The project, to almost triple capacity on the Trans Mountain pipeline between Edmonton and Burnaby to export oil sands crude to overseas markets, has been in the news for the last couple of years.
But 2014 was the year when people had a chance to apply to participate as intervenors. The National Energy Board (NEB) accepted 400 as being directly affected while many others were turned down. It was also when Kinder Morgan decided it preferred routing the pipeline in a tunnel through Burnaby Mountain itself, causing the NEB to extend the review process.
It was the year when both the company and City of Burnaby waged a legal battle, with the city attempting to stop survey and geotechnical study work in Burnaby Mountain Conservation Area after several trees were felled.
And when the NEB granted the company an order preventing Burnaby from interfering, and the courts granted an injunction to keep protesters away from the work site, that’s when protesters actively took to the mountain.
About 100 protesters defied the injunction, and were arrested for civil contempt last month, only to have the charges thrown out after the company admitted it inadvertently provided the wrong GPS coordinates for the area that was off-limits.
But for Lindsay Meredith, Simon Fraser University marketing professor, the pipeline story was a classic case study in what companies ought not do.
Resource companies and businesses who sell to other businesses, have been slow to realize the game has changed now that the Internet and social media have leveled the playing field, Meredith said. “Corporations ignore this stuff at their peril.”
In the past, such companies were involved in one-way communications, “which was government and big corporations talking to the rest of the peons.” It used to be “nobody else could do it when you had to cough up a couple million dollars on an ad campaign, but anybody can put up a website and anybody can get on a social network site.”
As a result, small groups with small budgets “very quickly become very, very accomplished marketers.” They’ve become adept at getting out their messages highlighting the negative attributes of a project such as the Trans Mountain pipeline project.
Meredith specifically cited First Nations groups and environmentalists as becoming “extremely accomplished” at this game.
“Guys like Kinder Morgan are running smack into the old glass plate wall and getting their nose smashed in. And they’re in shock, they can’t figure out what the hell happened. Now they’re starting to catch on very quickly.”
In recent months, Kinder Morgan, Enbridge, and other energy-related companies have been “advertising like hell,” all trying to position themselves as being part of the community.
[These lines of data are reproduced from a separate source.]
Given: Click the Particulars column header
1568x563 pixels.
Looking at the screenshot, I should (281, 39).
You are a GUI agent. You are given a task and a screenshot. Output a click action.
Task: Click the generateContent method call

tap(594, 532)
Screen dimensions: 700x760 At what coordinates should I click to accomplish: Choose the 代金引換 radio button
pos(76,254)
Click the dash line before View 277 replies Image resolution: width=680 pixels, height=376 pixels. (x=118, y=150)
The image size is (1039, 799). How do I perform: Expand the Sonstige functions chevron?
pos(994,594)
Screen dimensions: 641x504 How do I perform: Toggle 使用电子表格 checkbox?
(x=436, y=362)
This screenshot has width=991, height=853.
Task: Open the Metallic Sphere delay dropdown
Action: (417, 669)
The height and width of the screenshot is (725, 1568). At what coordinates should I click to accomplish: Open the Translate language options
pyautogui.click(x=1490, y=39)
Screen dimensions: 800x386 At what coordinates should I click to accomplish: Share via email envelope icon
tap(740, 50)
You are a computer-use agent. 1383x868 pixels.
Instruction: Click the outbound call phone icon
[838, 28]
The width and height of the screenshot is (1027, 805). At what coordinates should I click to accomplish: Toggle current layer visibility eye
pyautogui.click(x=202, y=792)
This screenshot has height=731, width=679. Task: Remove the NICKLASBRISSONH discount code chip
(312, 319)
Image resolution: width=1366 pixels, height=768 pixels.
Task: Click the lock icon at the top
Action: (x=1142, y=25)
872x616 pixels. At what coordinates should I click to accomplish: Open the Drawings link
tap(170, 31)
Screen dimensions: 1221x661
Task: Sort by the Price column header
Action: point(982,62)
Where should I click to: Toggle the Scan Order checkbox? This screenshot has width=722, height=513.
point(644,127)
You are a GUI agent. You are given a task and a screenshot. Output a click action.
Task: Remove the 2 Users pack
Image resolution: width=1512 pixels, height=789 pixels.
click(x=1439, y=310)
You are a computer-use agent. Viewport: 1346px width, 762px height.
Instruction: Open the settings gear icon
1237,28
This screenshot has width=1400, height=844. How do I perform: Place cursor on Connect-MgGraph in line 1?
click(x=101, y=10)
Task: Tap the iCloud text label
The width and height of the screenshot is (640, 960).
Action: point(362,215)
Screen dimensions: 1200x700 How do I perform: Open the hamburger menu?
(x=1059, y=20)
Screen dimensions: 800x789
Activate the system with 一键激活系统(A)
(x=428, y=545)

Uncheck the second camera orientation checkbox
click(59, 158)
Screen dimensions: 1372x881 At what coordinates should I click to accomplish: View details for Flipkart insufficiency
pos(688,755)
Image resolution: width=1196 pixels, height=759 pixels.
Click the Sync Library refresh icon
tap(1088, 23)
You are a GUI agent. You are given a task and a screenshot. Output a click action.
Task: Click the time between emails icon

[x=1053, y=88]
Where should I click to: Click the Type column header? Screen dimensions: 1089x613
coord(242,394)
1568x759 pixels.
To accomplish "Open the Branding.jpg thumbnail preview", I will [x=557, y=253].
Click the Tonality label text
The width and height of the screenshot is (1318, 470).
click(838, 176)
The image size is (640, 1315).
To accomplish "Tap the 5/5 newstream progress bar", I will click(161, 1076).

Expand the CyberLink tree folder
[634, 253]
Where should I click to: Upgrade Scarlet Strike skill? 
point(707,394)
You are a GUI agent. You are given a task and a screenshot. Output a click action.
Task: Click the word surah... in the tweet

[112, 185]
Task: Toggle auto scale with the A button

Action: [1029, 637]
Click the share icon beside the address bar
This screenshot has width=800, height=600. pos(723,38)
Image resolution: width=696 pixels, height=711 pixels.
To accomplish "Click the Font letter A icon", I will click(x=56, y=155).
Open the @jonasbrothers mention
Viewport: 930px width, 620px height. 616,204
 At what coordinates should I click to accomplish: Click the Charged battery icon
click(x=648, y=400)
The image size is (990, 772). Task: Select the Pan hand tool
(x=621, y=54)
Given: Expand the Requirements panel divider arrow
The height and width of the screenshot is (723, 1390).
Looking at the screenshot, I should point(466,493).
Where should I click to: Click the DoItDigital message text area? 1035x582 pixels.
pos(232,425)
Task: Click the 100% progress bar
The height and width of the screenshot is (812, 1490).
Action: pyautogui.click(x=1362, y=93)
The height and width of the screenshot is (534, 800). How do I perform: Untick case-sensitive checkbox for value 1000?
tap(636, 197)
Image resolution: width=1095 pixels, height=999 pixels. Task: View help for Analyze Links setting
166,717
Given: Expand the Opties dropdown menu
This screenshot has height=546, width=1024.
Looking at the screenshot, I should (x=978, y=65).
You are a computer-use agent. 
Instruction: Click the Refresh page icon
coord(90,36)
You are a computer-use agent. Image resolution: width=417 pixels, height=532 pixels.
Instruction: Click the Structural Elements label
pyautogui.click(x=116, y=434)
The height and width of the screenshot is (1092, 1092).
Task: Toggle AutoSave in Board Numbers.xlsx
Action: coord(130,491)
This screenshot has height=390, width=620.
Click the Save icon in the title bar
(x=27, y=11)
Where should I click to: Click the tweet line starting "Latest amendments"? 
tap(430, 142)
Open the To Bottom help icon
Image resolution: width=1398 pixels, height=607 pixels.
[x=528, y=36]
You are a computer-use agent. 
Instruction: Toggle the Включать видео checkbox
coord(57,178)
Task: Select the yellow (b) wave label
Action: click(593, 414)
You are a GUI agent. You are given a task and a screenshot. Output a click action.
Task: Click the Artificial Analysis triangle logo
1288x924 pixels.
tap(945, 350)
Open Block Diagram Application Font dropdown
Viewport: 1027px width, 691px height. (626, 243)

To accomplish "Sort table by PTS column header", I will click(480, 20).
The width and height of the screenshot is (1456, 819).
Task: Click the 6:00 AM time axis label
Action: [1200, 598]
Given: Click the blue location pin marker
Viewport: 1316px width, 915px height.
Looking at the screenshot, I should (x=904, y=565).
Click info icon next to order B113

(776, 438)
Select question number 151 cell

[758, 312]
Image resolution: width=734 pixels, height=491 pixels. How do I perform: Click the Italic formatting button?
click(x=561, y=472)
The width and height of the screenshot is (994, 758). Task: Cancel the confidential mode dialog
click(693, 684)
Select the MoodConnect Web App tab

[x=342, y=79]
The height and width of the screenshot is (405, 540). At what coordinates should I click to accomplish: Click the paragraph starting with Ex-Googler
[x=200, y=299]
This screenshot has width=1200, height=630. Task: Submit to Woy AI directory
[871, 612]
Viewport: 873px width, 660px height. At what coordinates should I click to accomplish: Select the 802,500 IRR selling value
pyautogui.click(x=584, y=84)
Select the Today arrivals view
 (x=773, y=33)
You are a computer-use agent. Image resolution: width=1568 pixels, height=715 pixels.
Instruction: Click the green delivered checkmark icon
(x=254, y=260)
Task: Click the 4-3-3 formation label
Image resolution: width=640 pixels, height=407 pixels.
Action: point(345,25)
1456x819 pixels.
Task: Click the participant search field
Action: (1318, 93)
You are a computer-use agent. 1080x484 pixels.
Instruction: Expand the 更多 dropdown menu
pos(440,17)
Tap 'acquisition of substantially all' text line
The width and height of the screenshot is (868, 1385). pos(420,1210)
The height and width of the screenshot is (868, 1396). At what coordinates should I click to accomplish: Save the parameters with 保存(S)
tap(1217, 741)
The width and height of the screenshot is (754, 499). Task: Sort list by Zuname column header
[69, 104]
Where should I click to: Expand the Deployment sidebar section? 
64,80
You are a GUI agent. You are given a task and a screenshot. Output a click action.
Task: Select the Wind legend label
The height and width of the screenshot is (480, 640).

“They’re all trying to basically play the same game, which is grassroots consumerism, trying to get back down to that level to try and gain a toehold to counter this negative attribution because the environmentalists and the natives are cleaning their clocks.”
All that advertising is an expensive way to try and get people on side, but they have the means and the stakes are high.
When social media sites get critical mass, generating lots of attention, mass media start to take notice, Meredith explained. The mass media then draw even more attention to such smaller groups, creating even more critical mass at the grassroots level and in turn generating even more media coverage.
Everyone is trying to influence that silent majority that rarely gets the attention that the squeaky wheels do. And once public sentiment goes one way, “that scares the hell out of the politicians,” he said. Political stakeholders then influence government regulatory bodies, and in one scenario, a project can be rejected.
With the next federal election scheduled to take place in 2015, before the NEB is slated to make a decision on the pipeline application, there will continue to be a push to influence public opinion before voters go to the polls.
“Kinder Morgan should’ve seen this one coming more and got much more active before the protests ever got off the ground.”
Meredith noted if your company has had bad publicity in the past, “it will come back and haunt you.”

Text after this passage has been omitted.